Seeing and Believing: Of Southern Musicians and Northern Provocateurs
The booklogue, titled “Seeing and Believing” brought to the literary engagement front two great novelists on their first novels, Abubakar Adam Ibrahim with Season of Crimson Blossoms and Odafe Atogun with Taduno’s Song dutifully moderated by Professor EE Sule.
Abubakar Adam Ibrahim started reading from page 295 of his trailblazing novel, Season of Crimson Blossoms, and no matter how many times you’ve read the book when Abubakar brings out the character in his own voice, it seems like you are starting the book afresh all over again. Abubakar reads with crimson beauty and a blossoming narrative. Let me give you a taste of this language back to the beginning of the book, a paragraph strikes you with its language:
“Hajiya Binta Zubairu was finally born at fifty-five when a dark-lipped rogue with short, spiky hair, like a field of miniscule anthills scaled her fence and landed, boots and all, in the puddle that was her heart.”
That is exactly how Season of Crimson Blossoms scales the fence and jumps into the puddle of this literary engagement.
Odafe Atogun on the other hand starts reading Taduno’s Song from a part that is a letter. Just like the title implies, the letter is in the form of a song, and this short excerpt is read poetically by Odafe pushing us into the larger than life narrative that is embedded in Taduno’s Song. It is not just the character that pops out of the reading, but also the idea of a notorious city that is Lagos, and that is where we encounter the wildness of Odafe’s imagination.
In the booklogue discussion that follows, we definitely see and we believe. On one side, Taduno’s Song is a character of a southern musician, while in Season of Crimson Blossoms, we have Binta Zubairu as a northern provocateur that breaks patriarchal barriers. Hear her speak:
“And because they were alone in the house, because she had always wanted to, because she could not stop herself, she moaned. With his tongue, he unlocked something deep within her. She soared with tears streaming down her face.”
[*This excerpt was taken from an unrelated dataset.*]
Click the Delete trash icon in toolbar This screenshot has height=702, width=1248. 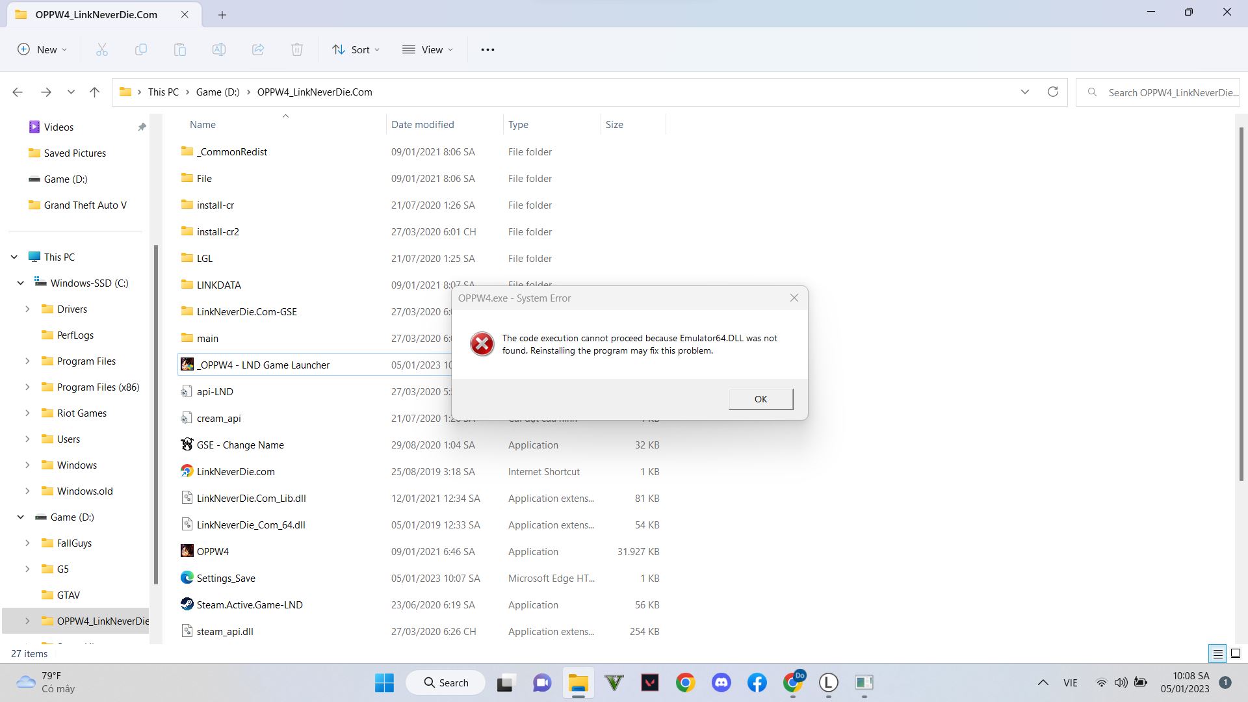pos(297,49)
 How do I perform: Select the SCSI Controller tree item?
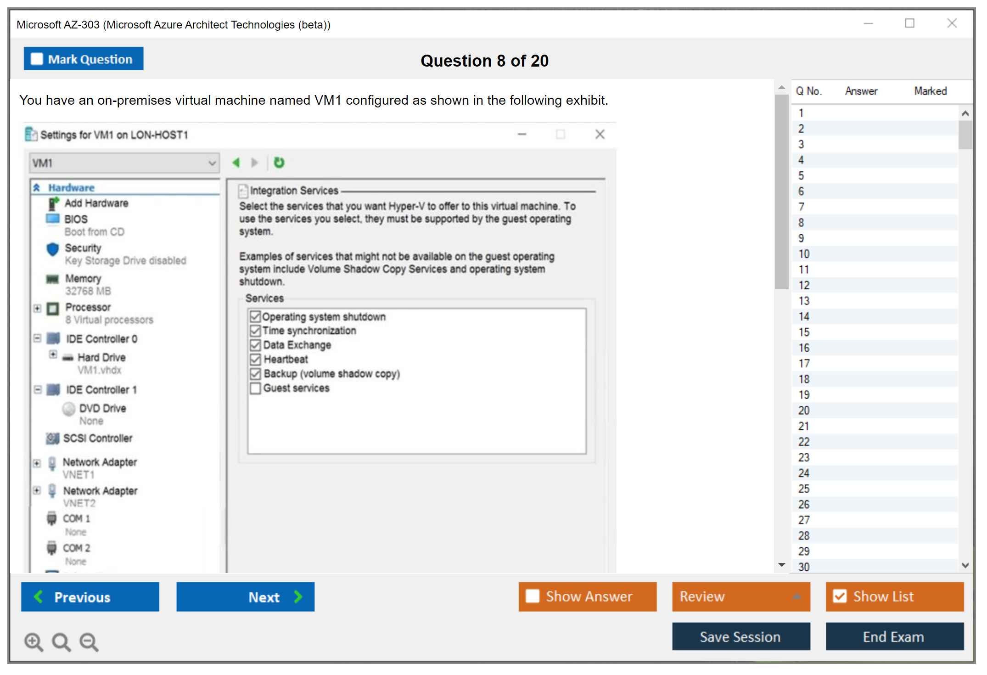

“I am a dreamer.” Odafe spills the beans. This explains the fable like style of Taduno’s song and the exploration of the power of the art in writing. As a fan of music, its influence towards writing Taduno’s Song is quite reputable, using music as a weapon against tyranny, and Taduno is the character wielding that weapon.
This panel allowed us to see and believe as promised. But even more, the novelists shredded issues of the society and blended them with the stories of their novels and laid the gauntlet to the audience, to think and re-think, towards an inner mind revolution.
The music of a hero against tyranny, and the sexuality of a fifty-five year old widow became vessels that projected fables and provocations in two different societies and challenged us to look at ourselves and crash our stereotypes. Our novelists had simple jobs, they inspired and they provoked, and urged us to look at our society critically.